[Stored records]
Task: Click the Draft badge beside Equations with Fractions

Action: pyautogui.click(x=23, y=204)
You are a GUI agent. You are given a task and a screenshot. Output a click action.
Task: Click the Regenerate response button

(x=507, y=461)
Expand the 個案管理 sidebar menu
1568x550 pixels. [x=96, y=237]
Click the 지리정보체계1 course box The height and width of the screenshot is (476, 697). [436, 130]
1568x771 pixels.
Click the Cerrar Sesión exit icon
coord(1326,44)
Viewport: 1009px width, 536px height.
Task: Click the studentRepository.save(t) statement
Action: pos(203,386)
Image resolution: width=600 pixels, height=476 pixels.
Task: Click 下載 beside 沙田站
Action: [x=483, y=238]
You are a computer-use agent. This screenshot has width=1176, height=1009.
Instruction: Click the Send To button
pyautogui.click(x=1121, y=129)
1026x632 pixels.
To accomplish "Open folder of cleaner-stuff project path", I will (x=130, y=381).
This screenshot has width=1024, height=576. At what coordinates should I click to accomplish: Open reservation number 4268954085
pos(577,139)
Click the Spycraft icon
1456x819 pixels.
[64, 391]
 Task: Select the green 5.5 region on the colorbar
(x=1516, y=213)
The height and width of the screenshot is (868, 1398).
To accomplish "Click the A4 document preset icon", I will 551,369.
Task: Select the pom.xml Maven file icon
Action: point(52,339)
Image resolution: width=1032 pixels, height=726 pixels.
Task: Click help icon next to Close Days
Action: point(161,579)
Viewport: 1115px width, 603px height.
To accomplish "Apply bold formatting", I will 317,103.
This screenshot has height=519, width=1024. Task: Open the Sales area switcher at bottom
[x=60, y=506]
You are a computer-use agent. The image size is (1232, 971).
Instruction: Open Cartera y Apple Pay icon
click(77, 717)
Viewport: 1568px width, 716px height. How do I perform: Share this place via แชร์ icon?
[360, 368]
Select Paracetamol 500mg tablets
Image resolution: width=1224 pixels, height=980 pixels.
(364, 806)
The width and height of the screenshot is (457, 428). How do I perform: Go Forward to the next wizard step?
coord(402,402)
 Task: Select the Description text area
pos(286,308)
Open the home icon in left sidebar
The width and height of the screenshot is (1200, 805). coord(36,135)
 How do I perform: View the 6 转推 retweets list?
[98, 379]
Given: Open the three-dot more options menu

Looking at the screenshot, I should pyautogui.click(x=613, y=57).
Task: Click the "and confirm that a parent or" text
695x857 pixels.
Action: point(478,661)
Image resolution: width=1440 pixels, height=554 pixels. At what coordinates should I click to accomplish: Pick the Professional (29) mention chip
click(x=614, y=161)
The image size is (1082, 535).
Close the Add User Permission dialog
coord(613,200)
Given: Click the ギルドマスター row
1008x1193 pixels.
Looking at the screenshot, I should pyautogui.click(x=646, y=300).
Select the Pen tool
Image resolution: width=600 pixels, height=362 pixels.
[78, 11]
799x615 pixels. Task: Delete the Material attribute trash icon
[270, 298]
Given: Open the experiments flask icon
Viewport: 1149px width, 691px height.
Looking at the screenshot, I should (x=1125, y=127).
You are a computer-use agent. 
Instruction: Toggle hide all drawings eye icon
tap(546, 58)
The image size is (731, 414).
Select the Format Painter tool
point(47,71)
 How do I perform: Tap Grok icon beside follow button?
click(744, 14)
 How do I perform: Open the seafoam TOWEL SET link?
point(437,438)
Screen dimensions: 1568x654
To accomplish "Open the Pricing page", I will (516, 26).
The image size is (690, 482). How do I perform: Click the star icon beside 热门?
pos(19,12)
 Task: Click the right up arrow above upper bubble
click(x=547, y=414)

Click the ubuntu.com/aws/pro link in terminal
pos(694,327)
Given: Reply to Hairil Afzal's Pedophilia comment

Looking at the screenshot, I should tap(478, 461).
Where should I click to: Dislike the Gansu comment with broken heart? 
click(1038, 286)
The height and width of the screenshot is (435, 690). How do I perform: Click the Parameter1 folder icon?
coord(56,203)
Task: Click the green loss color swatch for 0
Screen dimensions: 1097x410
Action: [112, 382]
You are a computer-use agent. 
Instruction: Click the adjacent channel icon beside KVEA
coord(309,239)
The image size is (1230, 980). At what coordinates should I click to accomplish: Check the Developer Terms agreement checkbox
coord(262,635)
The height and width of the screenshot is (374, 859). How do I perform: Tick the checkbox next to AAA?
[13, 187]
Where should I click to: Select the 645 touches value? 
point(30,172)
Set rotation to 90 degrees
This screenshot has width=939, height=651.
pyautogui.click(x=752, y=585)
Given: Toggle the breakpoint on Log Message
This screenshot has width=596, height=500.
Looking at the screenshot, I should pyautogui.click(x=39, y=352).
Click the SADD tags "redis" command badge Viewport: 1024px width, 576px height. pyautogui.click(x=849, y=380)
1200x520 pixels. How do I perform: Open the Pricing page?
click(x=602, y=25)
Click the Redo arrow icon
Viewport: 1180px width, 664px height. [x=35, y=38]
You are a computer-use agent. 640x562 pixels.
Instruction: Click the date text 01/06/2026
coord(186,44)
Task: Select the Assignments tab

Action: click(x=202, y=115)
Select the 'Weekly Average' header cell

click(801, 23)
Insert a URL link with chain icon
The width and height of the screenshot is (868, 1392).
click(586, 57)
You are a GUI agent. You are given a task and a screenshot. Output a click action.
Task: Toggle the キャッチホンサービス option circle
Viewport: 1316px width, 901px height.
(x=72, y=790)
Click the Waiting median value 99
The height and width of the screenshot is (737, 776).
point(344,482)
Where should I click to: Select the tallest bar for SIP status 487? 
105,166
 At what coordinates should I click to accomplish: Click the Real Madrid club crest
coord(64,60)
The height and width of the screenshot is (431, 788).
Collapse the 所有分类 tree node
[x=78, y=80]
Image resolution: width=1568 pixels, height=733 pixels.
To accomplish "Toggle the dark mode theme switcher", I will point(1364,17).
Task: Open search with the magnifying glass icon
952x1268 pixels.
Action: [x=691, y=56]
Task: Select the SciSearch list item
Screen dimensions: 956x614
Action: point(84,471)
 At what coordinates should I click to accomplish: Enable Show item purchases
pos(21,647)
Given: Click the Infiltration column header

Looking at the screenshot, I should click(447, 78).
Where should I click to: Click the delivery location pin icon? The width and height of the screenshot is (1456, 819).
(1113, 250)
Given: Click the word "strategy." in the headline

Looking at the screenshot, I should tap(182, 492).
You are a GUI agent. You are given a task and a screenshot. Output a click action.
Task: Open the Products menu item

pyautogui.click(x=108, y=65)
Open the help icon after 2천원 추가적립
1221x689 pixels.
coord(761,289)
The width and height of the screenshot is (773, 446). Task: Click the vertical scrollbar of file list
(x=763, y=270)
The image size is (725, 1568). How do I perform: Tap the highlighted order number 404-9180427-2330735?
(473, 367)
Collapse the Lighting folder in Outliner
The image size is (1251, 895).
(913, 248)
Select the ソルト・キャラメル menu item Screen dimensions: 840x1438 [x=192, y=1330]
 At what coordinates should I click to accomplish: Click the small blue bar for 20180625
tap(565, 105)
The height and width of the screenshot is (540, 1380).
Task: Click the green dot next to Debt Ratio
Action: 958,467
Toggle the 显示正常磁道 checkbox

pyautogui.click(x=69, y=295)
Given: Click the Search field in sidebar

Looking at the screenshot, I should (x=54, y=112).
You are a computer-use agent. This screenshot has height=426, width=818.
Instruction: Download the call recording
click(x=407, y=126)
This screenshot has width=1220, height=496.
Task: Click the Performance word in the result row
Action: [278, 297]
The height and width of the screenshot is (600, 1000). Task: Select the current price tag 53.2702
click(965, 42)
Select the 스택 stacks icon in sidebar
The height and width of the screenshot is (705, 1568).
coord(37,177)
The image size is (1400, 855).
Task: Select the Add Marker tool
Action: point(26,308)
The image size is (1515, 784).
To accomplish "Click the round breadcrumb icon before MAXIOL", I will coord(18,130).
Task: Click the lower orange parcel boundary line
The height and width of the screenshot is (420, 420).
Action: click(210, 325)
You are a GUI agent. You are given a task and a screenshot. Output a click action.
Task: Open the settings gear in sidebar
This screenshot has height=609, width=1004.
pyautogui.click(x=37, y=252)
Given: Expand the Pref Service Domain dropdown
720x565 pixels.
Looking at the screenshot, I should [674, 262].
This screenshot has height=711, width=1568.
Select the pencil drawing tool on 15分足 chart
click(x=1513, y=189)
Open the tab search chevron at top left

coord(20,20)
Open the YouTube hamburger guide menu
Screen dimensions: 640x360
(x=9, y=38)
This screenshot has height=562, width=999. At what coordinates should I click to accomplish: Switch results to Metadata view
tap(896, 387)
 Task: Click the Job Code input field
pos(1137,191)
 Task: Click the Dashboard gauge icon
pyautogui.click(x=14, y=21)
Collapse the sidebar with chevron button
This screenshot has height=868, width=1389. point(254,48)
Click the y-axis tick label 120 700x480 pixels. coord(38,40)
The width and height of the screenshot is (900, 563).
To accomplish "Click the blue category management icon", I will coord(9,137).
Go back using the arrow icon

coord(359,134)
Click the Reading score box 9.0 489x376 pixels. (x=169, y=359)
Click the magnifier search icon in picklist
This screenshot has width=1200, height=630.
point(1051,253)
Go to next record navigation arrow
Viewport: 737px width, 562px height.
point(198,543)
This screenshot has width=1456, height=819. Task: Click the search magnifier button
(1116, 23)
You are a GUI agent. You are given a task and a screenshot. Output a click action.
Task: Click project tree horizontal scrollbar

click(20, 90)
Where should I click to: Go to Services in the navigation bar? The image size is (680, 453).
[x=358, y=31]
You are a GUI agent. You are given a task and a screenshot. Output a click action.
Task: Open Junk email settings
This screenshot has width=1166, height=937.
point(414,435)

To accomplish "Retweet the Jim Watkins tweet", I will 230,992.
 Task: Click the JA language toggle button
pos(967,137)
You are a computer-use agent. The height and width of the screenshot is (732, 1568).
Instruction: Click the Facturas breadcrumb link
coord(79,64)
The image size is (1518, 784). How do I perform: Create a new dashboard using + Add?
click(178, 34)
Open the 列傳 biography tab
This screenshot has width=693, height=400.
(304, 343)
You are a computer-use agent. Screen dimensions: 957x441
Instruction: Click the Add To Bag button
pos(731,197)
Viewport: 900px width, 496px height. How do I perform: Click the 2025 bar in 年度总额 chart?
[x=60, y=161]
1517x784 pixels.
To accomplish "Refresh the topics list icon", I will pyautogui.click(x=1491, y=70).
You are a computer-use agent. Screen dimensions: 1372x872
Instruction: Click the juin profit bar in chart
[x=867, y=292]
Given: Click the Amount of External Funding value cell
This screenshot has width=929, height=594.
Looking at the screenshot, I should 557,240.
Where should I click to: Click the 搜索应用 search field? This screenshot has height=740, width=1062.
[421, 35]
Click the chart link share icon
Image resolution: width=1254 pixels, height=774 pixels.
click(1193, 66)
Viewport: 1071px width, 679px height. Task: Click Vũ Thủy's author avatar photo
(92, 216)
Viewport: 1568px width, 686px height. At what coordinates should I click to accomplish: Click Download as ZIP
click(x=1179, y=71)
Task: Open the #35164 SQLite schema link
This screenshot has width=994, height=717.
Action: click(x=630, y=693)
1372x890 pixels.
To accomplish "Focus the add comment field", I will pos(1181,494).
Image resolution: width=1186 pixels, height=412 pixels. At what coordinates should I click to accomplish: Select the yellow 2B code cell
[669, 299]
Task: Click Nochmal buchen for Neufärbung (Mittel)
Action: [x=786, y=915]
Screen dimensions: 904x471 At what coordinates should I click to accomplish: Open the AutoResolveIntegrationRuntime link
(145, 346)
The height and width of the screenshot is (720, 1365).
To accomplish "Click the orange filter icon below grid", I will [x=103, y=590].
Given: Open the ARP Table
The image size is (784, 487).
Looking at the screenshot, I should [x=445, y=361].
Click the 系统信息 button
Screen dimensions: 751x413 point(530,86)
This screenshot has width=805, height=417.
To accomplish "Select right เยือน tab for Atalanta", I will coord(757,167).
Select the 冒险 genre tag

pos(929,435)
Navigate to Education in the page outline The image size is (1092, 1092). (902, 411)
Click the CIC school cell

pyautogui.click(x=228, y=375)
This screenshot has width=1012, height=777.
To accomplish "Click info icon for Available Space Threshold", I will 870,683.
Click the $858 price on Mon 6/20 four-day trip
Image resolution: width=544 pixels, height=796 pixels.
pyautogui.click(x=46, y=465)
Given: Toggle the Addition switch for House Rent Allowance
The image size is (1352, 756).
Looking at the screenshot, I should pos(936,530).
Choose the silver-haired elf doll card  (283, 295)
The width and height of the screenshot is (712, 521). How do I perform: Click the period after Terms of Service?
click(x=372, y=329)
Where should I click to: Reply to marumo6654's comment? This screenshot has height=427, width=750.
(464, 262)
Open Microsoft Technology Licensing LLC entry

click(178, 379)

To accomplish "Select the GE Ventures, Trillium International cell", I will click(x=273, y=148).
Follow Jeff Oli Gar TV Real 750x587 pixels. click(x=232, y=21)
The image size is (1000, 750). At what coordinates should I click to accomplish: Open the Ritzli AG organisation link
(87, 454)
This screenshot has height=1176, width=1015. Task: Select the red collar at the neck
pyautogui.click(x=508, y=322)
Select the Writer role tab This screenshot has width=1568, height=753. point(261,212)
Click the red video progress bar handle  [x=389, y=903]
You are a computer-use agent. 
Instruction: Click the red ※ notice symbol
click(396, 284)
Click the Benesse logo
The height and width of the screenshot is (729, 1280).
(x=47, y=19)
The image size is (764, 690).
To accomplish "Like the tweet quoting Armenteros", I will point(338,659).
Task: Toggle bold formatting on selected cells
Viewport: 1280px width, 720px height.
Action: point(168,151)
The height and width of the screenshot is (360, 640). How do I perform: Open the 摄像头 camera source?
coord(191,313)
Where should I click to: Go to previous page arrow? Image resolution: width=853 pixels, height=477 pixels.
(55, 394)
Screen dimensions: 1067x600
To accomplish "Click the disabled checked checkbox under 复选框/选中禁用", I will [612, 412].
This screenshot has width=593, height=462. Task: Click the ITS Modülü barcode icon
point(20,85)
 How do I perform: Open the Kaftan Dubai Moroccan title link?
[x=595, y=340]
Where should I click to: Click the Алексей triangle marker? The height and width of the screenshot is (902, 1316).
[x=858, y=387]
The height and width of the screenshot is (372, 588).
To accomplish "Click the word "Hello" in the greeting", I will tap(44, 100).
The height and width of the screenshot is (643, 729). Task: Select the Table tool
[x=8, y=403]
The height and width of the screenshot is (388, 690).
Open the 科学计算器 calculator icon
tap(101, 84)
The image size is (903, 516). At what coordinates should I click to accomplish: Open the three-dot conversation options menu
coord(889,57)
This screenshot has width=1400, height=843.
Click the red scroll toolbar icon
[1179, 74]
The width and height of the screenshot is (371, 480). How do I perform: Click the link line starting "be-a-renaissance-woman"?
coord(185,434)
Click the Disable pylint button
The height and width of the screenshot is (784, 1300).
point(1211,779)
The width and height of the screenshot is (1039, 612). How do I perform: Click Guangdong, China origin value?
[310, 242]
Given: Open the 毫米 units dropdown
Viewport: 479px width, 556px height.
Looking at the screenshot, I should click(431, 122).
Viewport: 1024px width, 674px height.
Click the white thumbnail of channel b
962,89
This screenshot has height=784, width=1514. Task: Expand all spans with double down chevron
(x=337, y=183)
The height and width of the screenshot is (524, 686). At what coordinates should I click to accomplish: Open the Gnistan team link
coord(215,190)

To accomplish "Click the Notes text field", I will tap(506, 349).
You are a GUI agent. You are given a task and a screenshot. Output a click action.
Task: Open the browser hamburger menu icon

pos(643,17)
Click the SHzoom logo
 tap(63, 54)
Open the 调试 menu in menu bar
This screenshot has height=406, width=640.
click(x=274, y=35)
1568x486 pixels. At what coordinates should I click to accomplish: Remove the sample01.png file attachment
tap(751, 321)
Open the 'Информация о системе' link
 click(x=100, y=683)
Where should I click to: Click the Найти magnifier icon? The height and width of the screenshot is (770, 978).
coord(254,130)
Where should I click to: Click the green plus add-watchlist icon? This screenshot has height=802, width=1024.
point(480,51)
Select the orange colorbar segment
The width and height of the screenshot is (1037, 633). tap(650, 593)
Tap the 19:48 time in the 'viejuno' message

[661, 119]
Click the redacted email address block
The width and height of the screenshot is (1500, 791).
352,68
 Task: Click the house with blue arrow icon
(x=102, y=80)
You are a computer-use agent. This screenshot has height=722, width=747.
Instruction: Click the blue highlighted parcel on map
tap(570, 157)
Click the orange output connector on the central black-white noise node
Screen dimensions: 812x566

**TASK:** Reproduce every line above that contains the string "dropdown".

**FINISHED EXERCISE:**
Given: Expand the Pref Service Domain dropdown
Given: Open the 毫米 units dropdown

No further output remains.